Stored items
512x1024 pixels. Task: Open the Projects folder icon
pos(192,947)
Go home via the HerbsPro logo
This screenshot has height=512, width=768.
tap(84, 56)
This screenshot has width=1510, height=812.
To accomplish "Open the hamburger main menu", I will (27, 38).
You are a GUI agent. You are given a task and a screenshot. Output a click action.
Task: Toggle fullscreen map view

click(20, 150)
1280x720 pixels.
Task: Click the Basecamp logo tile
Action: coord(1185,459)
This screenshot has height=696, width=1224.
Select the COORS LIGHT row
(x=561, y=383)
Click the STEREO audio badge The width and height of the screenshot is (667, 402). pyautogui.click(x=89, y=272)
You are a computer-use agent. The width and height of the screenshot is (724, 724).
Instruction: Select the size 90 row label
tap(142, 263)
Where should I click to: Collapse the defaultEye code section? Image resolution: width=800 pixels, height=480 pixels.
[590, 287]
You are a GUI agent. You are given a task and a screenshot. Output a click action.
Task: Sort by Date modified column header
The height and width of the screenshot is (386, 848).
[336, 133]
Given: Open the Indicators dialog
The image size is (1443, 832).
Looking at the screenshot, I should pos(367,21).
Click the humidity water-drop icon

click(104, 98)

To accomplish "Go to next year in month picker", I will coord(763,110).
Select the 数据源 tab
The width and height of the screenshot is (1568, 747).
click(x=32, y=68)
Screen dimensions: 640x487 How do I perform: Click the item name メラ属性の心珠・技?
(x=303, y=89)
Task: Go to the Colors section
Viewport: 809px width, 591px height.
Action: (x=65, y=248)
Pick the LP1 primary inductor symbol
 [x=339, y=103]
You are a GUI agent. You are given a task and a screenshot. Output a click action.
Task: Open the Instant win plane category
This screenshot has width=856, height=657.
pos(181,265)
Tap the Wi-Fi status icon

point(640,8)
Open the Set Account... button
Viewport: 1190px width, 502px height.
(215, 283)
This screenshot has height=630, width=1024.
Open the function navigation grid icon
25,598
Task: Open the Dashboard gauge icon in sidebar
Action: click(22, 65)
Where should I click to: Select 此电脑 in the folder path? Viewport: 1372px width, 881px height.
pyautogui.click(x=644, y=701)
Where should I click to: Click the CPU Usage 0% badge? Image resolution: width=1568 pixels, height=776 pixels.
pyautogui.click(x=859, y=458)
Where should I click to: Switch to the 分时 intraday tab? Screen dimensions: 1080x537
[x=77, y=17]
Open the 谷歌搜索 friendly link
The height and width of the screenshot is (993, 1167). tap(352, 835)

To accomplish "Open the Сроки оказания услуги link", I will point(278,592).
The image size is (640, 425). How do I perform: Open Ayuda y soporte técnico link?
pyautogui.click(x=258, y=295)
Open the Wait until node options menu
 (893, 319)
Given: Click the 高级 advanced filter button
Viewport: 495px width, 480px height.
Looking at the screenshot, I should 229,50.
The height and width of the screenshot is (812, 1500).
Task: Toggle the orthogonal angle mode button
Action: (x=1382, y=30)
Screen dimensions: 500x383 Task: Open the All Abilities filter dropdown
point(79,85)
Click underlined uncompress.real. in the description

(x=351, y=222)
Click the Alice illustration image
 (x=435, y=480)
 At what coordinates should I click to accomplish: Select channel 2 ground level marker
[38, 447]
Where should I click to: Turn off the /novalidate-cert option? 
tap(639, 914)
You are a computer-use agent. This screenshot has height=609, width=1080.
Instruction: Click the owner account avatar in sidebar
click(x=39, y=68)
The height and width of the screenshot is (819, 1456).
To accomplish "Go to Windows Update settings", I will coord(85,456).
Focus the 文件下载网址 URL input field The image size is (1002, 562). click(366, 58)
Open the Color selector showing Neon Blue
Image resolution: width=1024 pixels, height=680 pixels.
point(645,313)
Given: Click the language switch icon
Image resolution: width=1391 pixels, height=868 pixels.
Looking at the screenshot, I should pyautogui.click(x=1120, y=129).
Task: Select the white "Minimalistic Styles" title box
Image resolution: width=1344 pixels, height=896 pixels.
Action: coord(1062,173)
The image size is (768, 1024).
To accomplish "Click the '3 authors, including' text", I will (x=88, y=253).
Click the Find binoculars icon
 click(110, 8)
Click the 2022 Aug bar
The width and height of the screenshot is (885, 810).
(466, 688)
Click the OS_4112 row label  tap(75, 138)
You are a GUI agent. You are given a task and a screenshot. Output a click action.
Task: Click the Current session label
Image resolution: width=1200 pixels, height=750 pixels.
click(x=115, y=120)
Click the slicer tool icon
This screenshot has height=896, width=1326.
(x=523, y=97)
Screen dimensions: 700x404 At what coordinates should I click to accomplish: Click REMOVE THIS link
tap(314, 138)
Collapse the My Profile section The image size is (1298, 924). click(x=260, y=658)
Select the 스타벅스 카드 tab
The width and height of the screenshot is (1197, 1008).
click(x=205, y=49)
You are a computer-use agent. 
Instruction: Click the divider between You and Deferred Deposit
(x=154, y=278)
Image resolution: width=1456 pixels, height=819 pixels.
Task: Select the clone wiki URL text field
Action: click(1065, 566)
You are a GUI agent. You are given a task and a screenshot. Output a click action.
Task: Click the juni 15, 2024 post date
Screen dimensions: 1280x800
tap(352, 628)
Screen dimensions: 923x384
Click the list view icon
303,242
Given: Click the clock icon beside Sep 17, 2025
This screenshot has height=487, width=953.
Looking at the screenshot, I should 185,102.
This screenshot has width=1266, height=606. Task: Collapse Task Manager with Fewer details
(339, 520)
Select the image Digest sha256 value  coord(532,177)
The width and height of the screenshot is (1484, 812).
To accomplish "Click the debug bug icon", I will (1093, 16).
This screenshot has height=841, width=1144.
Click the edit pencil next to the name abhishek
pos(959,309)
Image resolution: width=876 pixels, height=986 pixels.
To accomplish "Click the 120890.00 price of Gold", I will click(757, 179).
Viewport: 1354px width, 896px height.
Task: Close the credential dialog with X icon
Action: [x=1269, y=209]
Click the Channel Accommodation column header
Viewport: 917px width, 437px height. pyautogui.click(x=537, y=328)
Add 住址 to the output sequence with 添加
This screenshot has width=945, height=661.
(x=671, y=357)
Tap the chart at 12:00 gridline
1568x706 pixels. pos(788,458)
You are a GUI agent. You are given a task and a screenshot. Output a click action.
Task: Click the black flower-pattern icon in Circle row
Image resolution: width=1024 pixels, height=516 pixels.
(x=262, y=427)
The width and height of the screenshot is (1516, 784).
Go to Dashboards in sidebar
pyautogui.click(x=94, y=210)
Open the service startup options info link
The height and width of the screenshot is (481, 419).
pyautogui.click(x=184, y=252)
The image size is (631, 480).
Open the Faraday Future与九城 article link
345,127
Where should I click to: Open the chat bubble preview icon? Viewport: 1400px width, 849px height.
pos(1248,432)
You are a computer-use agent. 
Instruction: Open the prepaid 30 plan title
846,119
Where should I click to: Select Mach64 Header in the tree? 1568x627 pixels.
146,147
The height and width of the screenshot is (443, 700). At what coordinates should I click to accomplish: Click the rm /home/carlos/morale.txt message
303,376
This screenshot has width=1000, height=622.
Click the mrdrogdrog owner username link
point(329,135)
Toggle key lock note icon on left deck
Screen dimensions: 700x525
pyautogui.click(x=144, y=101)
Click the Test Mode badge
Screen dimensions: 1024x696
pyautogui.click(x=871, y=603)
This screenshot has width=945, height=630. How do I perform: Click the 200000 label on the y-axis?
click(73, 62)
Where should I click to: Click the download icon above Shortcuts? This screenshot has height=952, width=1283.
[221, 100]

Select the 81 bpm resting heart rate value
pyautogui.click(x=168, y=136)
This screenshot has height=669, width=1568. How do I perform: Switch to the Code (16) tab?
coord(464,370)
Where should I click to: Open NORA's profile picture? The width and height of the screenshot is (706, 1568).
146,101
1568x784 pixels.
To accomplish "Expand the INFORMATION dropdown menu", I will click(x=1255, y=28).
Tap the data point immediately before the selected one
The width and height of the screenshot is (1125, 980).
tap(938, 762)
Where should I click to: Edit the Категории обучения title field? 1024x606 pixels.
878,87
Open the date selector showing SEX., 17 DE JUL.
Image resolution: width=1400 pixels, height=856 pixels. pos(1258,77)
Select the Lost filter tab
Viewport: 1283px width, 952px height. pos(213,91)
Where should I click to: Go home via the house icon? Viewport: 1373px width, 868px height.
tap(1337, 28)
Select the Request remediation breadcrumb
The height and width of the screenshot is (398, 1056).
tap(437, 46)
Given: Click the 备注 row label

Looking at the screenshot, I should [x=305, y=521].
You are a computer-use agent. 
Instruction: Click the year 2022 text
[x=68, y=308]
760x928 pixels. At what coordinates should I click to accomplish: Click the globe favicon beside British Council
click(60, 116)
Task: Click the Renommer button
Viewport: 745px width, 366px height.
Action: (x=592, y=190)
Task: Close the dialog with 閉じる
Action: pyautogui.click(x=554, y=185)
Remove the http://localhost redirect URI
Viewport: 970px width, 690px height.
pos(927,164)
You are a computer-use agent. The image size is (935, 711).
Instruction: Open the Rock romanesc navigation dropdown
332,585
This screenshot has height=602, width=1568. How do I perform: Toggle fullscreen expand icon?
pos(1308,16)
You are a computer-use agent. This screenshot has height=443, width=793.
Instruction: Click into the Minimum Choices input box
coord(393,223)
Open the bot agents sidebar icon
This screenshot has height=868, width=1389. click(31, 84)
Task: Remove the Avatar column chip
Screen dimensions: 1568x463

■ GOAL OF THE EXERCISE
Edit the rows starting at the line that contains "Where should I click to: Open NORA's" and ending at the last of the rows, replacing "Instruction:" with "Goal:" and leaving everything else unchanged.

■ OUTPUT FOR THIS EXERCISE
Where should I click to: Open NORA's profile picture? The width and height of the screenshot is (706, 1568).
146,101
1568x784 pixels.
To accomplish "Expand the INFORMATION dropdown menu", I will click(x=1255, y=28).
Tap the data point immediately before the selected one
The width and height of the screenshot is (1125, 980).
tap(938, 762)
Where should I click to: Edit the Категории обучения title field? 1024x606 pixels.
878,87
Open the date selector showing SEX., 17 DE JUL.
Image resolution: width=1400 pixels, height=856 pixels. pos(1258,77)
Select the Lost filter tab
Viewport: 1283px width, 952px height. pos(213,91)
Where should I click to: Go home via the house icon? Viewport: 1373px width, 868px height.
tap(1337, 28)
Select the Request remediation breadcrumb
The height and width of the screenshot is (398, 1056).
tap(437, 46)
Given: Click the 备注 row label

Looking at the screenshot, I should [x=305, y=521].
You are a computer-use agent. 
Goal: Click the year 2022 text
[x=68, y=308]
760x928 pixels. At what coordinates should I click to accomplish: Click the globe favicon beside British Council
click(60, 116)
Task: Click the Renommer button
Viewport: 745px width, 366px height.
Action: (x=592, y=190)
Task: Close the dialog with 閉じる
Action: pyautogui.click(x=554, y=185)
Remove the http://localhost redirect URI
Viewport: 970px width, 690px height.
pos(927,164)
You are a computer-use agent. The image size is (935, 711).
Goal: Open the Rock romanesc navigation dropdown
332,585
This screenshot has height=602, width=1568. How do I perform: Toggle fullscreen expand icon?
pos(1308,16)
You are a computer-use agent. This screenshot has height=443, width=793.
Goal: Click into the Minimum Choices input box
coord(393,223)
Open the bot agents sidebar icon
This screenshot has height=868, width=1389. click(31, 84)
Task: Remove the Avatar column chip
Screen dimensions: 1568x463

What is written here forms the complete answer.